- **TEXT SHOWN**

His son owned the field in San Pedro, and on most days there was baseball practice there and almost always a few scouts taking a look. On the concrete block of seats behind home plate was written “Scouts Only.”

Dany Santana often went to Astin Field to watch a lean fifteen-year-old pitcher with a hard fastball and a nice breaking ball. Good breaking balls were unusual for young San Pedro pitchers. In his first two years with Tampa Bay, Santana signed twenty-eight players but distinguished himself with pitchers including Cristófar Andújar, Joaquín’s son, and Alexander Colome, also from San Pedro—a closer who at the age of sixteen was already throwing a 97-mile-per-hour fastball.

When his young pitcher went to the mound, Santana took up position behind the backstop with a stopwatch. This was unusual. Scouts usually stood in that spot with a handheld radar gun the size of a hair dryer to check the speed of the fastball. But Tampa Bay scouts were influenced by Eddy Toledo, the veteran scout who signed twenty-seven major leaguers, mostly for the Mets, before switching to Tampa Bay in 2006. Eddy never used a radar gun and frequently said, “I have two eyes: one is to watch arm movement, the other is a radar.” Many organizations emphasize the speed of pitches—especially in the Dominican Republic, where many pitching prospects have only a fastball and a changeup. But Tampa Bay scouts under Toledo were more concerned with the fluidity and speed of the pitcher’s movement than the actual speed of the ball after release. A pitcher with a fast movement was difficult to steal bases on, and they believed that good arm movement was a harbinger of good future development.

This youngster had a very good movement. It was also apparent without a radar gun that his fastball had considerable velocity.

Then Santana spied a young outfielder he didn’t know.

“How old are you?” he asked the boy.

- **EXERCISE INSTRUCTIONS**
(a) Explain in one to three sentences why Santana, in the scouting passage, stood behind the backstop with a stopwatch instead of a radar gun.
(b) Please continue the scouting passage from the point where it stops.
The lines after this passage are separate material.

- **INFORMATION SHOWN**
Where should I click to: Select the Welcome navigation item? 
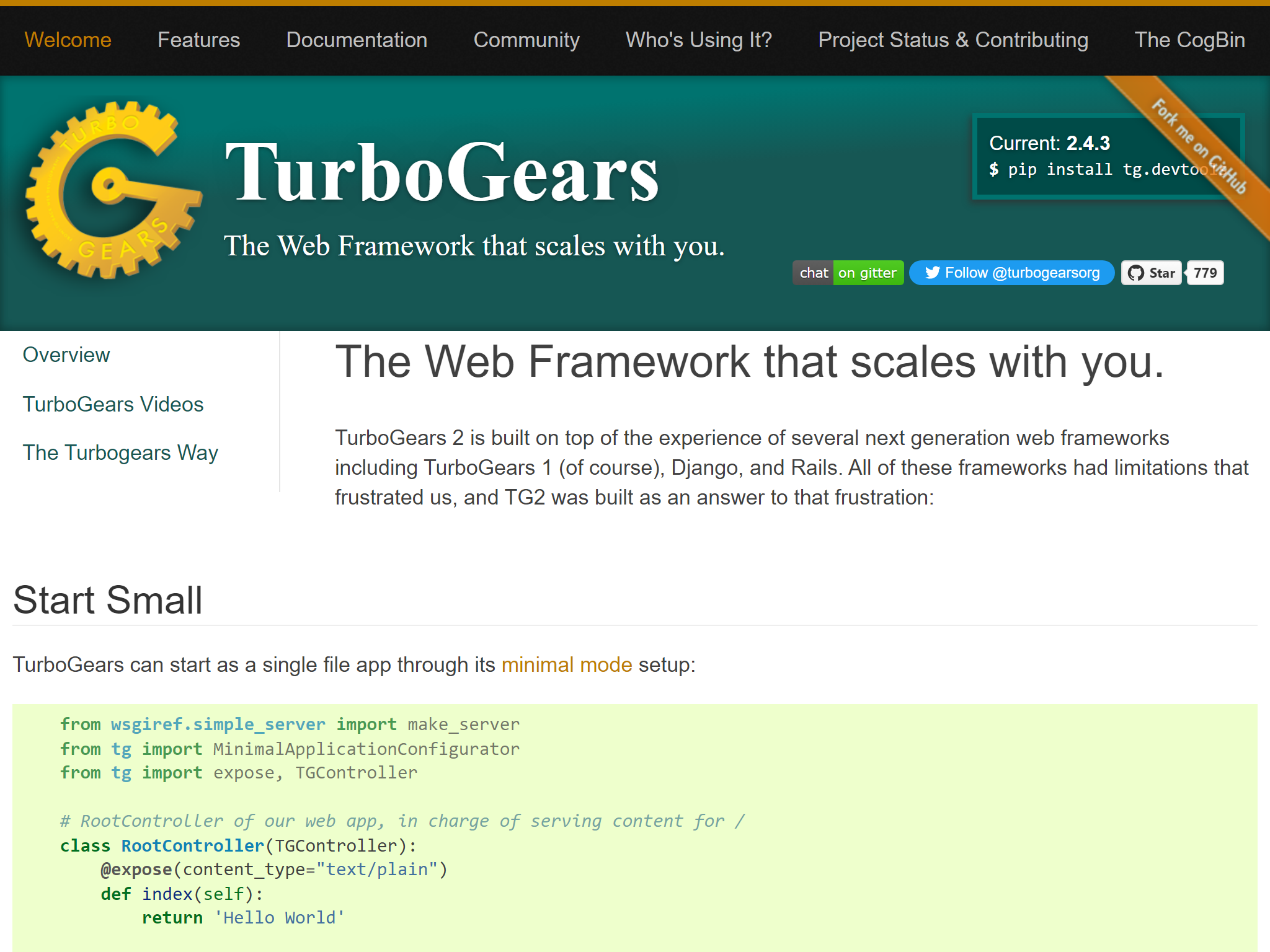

- **EXERCISE ANSWERS**
(a) Tampa Bay scouts followed Eddy Toledo in caring more about how fast and fluid a pitcher's movement was than about the speed of the ball after release. They believed a pitcher with a fast movement was hard to steal bases on and that good arm movement pointed to good future development.

(b)
The boy began to glow. He was fifteen years old and a major-league scout was talking to him.

“Are you from San Pedro?”

He was. This was good because, being a Macorisano himself, Santana believed San Pedro players were a quality brand. Furthermore, the boy was from Santa Fe. Santana liked that because a lot of good players had come out of Santa Fe. So he patted the boy on the shoulder and sent him back to the outfield, the player’s stride showing new bounce and his black skin heating to a shade of mahogany.

This was how Santana liked to work: identify talent at fifteen, watch him develop for a year and a half, sign him at sixteen and a half. It would be safer to sign prospects at twenty, but then the organization would not be able to play a hand in their development. Besides, by law all boys who are over sixteen become available for signing on July 2, and that is the day most of the good prospects are bought up by one organization or another.

If a prospect is of age and not signed on July 2, he could be signed at any time of year, so when a scout found talent in a player who was over sixteen, he signed him quickly. That past winter Santana had seen a boy in a field in Barrio México, not far from Tetelo Vargas Stadium. Santana said he “reminded me of Tony Fernández, the way he used his glove.”